High level description of the implementation
A Makefile provides the rules for compiling
this implementation using the Java compiler.
tinyc.java is the driver for running the compiler.
The basic unit of scanning is the Token class which is defined
in Token.java. A Token encapsulates a textual scanned
lexical unit along with its line number and file name and a type
characterizing the token.
The core of the compiler design is in the classes in the file
ASTnode.java. These classes capture the grammar of the
TINY language. There is a base class ASTnode that derives from Token
and represents the common aspects of all nodes in the abstract syntax tree.
As such, it has abstract methods for printing and code generation.
Some of the main classes deriving from ASTnode are Expression for expressions
Statement for statements, and Program for the entire TINY
program.
Lexer.java defines
and implement a Lexer class that enapsulates the lexical analysis
actions. tiny.jflex defines a JFLEX implementation
of the scanner core, resulting in the class TinyLexer which extends
Lexer.
TinyLexer-hand.java contains a hand coded
implementation of the scanner for Tiny that does not use JFLEX.
tiny.cup defines a CUP implementation of the
parser core that results in a TinyParser class.
This class encapsulates the syntax analysis actions.
Symtab.java defines
and implements a very simple symbol table used by the compiler.
Finally, code generation is handled by a Code class
(Code.java)
as well as implementations of the codegen method of ASTnode.

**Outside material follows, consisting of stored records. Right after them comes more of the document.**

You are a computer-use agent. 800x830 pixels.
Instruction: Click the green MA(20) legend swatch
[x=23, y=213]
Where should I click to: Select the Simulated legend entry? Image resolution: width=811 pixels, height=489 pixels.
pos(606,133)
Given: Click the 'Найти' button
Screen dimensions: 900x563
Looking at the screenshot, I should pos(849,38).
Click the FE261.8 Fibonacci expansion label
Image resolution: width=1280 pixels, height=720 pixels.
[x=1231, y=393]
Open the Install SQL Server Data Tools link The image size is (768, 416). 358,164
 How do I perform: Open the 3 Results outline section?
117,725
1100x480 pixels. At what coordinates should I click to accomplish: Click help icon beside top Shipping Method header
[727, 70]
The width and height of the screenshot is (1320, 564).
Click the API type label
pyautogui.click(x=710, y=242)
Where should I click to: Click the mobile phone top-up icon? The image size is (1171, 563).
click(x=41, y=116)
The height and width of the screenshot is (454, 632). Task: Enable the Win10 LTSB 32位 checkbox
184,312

tiny-compiler.tar is an archive of
all of the source files
You may also want to look at a
C++ version of the Tiny compiler.
Some Notes on the Coding Style
As noted above, the base classes in ASTnode.java define some abstract methods.
For example, a method print is used to pretty print the syntax tree.
The implementations of this method for each of the concrete classes in
ASTnode.java can be found throughout the classes there. The C++ language
offers an advantage over Java source code organization: we could collect
all of the method implementations into a single source file consisting
only of the method implementations. In the Java implementation, we must
have the method implementation within the class definitions. Of course,
the classes give us object and type orientation for the grammatical elements.
In C++, we can have this organization but still arrange source on a
functional basis, which I think would be an advantage.